***** INPUT MATERIAL
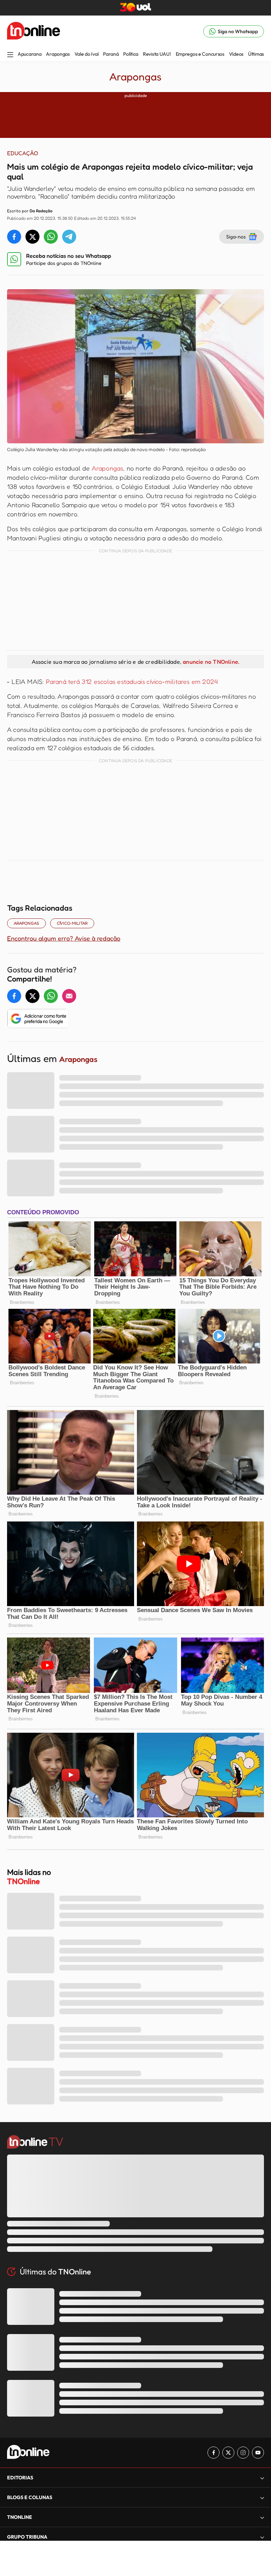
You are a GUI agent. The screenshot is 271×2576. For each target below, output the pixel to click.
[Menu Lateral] (10, 55)
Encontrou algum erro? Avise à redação (63, 938)
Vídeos (236, 54)
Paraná (111, 54)
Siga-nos (236, 236)
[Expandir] (262, 2537)
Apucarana (29, 54)
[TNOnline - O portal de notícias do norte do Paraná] (33, 31)
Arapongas (58, 54)
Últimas (256, 54)
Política (130, 54)
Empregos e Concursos (200, 54)
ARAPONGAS (26, 923)
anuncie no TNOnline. (211, 661)
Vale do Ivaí (86, 54)
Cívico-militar (72, 923)
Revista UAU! (157, 54)
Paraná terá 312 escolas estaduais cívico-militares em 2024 (132, 681)
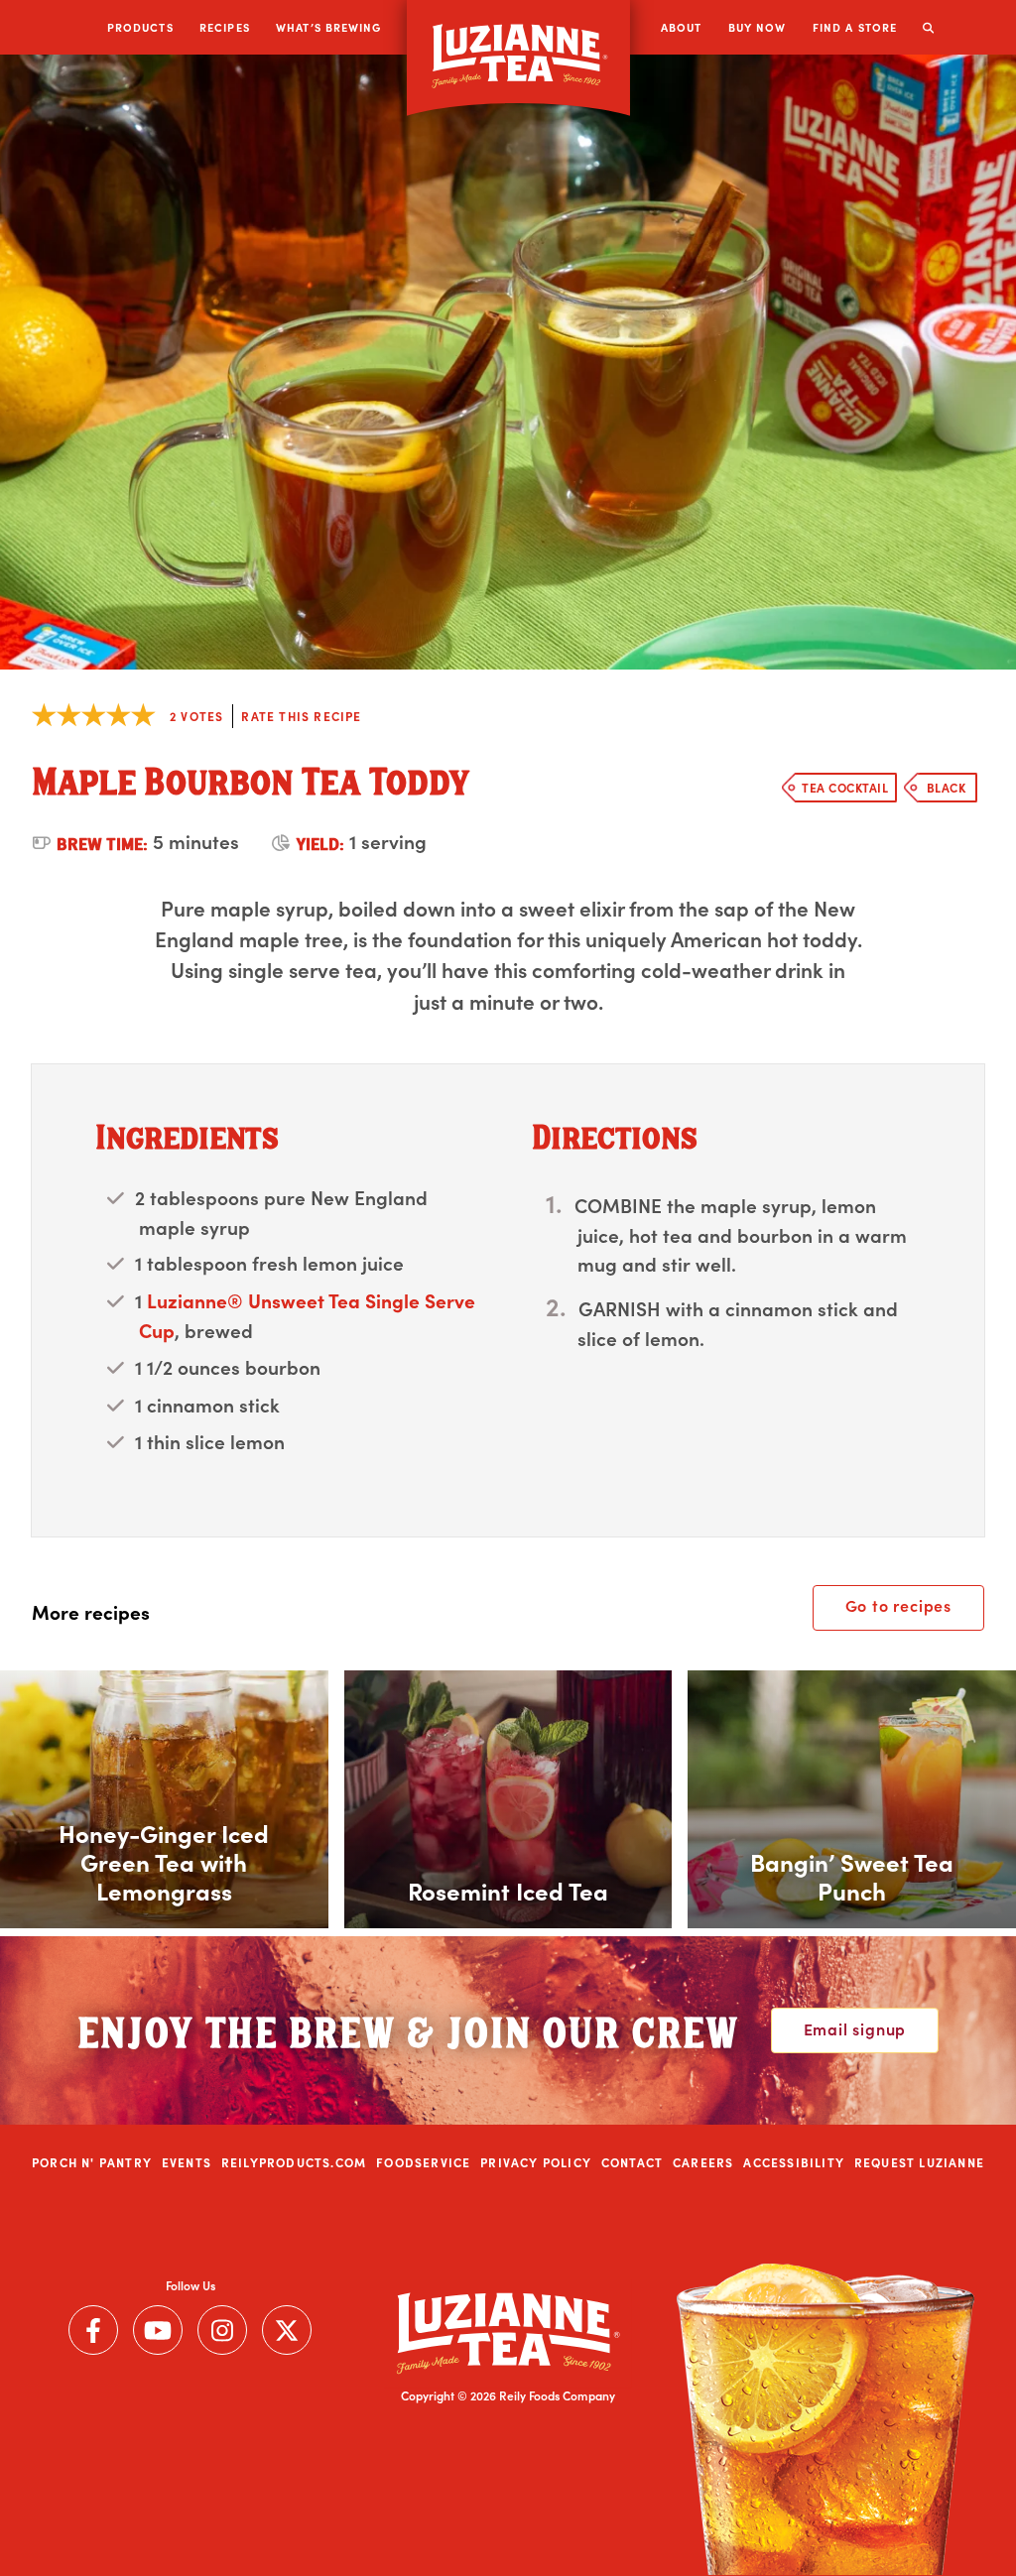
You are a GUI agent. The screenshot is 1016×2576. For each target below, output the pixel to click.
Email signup (855, 2028)
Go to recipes (898, 1605)
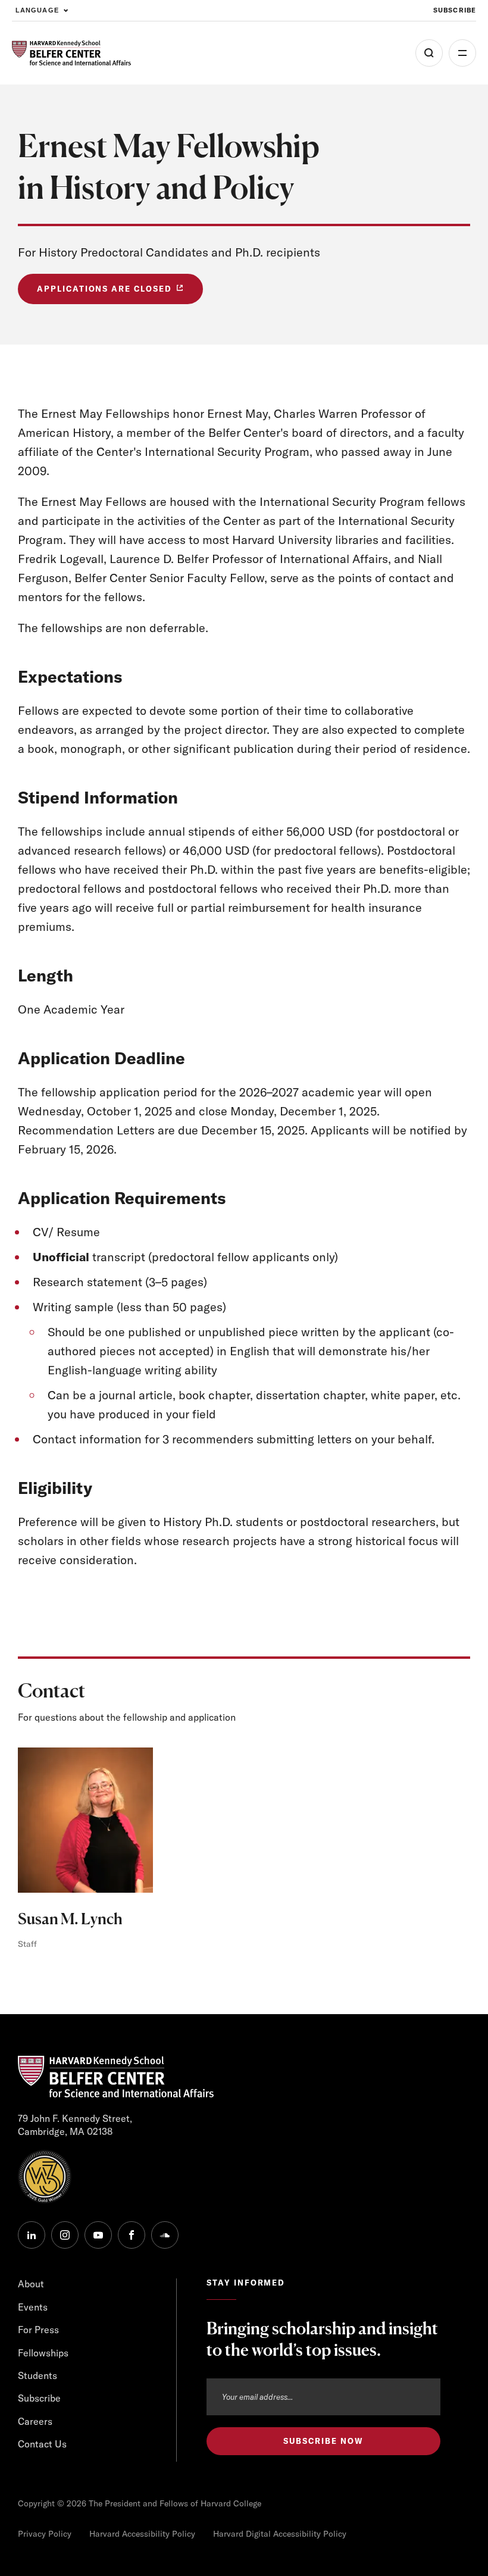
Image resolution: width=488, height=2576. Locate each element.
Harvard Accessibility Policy (142, 2533)
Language (37, 10)
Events (33, 2307)
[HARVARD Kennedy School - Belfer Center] (71, 53)
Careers (35, 2421)
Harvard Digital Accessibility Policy (279, 2533)
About (31, 2284)
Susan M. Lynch (70, 1918)
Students (37, 2375)
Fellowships (43, 2353)
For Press (38, 2330)
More (462, 53)
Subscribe (454, 10)
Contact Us (42, 2444)
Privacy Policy (44, 2533)
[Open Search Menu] (429, 53)
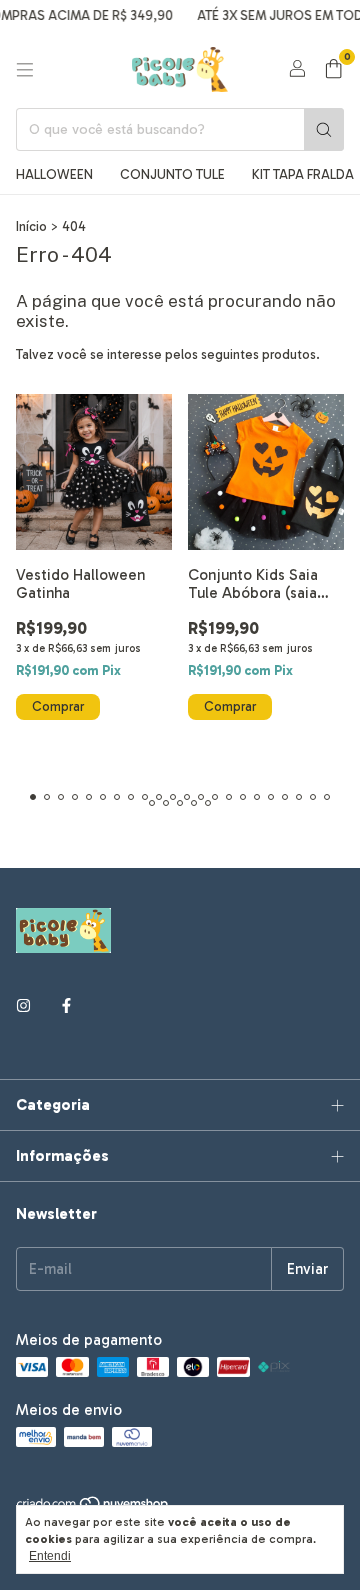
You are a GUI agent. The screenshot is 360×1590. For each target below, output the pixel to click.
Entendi (50, 1556)
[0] (333, 70)
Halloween (54, 174)
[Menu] (25, 70)
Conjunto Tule (172, 174)
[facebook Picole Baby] (66, 1006)
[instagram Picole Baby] (23, 1006)
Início (31, 226)
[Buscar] (324, 129)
**********
* [HOW TO COMPLETE THIS TASK]:
Each record should be quoted exactly, with the images omitted.

* [EXERCISE RESULT]:
You are a GUI agent. The screenshot is 271×2576. For each target below, output the pixel to click.
[Menu Lateral] (10, 55)
Encontrou algum erro? Avise à redação (63, 938)
Vídeos (236, 54)
Paraná (111, 54)
Siga-nos (236, 236)
[Expandir] (262, 2537)
Apucarana (29, 54)
[TNOnline - O portal de notícias do norte do Paraná] (33, 31)
Arapongas (58, 54)
Últimas (256, 54)
Política (130, 54)
Empregos e Concursos (200, 54)
ARAPONGAS (26, 923)
anuncie no TNOnline. (211, 661)
Vale do Ivaí (86, 54)
Cívico-militar (72, 923)
Revista UAU! (157, 54)
Paraná terá 312 escolas estaduais cívico-militares em 2024 (132, 681)
You are a GUI agent. The screenshot is 1016×2576. For each target below, output the pixel to click.
Email signup (855, 2028)
Go to recipes (898, 1605)
Image resolution: width=488, height=2576. Locate each element.
Harvard Accessibility Policy (142, 2533)
Language (37, 10)
Events (33, 2307)
[HARVARD Kennedy School - Belfer Center] (71, 53)
Careers (35, 2421)
Harvard Digital Accessibility Policy (279, 2533)
About (31, 2284)
Susan M. Lynch (70, 1918)
Students (37, 2375)
Fellowships (43, 2353)
For Press (38, 2330)
More (462, 53)
Subscribe (454, 10)
Contact Us (42, 2444)
Privacy Policy (44, 2533)
[Open Search Menu] (429, 53)
You are a GUI agent. The screenshot is 360×1590. For each target below, output the pixel to click.
Entendi (50, 1556)
[0] (333, 70)
Halloween (54, 174)
[Menu] (25, 70)
Conjunto Tule (172, 174)
[facebook Picole Baby] (66, 1006)
[instagram Picole Baby] (23, 1006)
Início (31, 226)
[Buscar] (324, 129)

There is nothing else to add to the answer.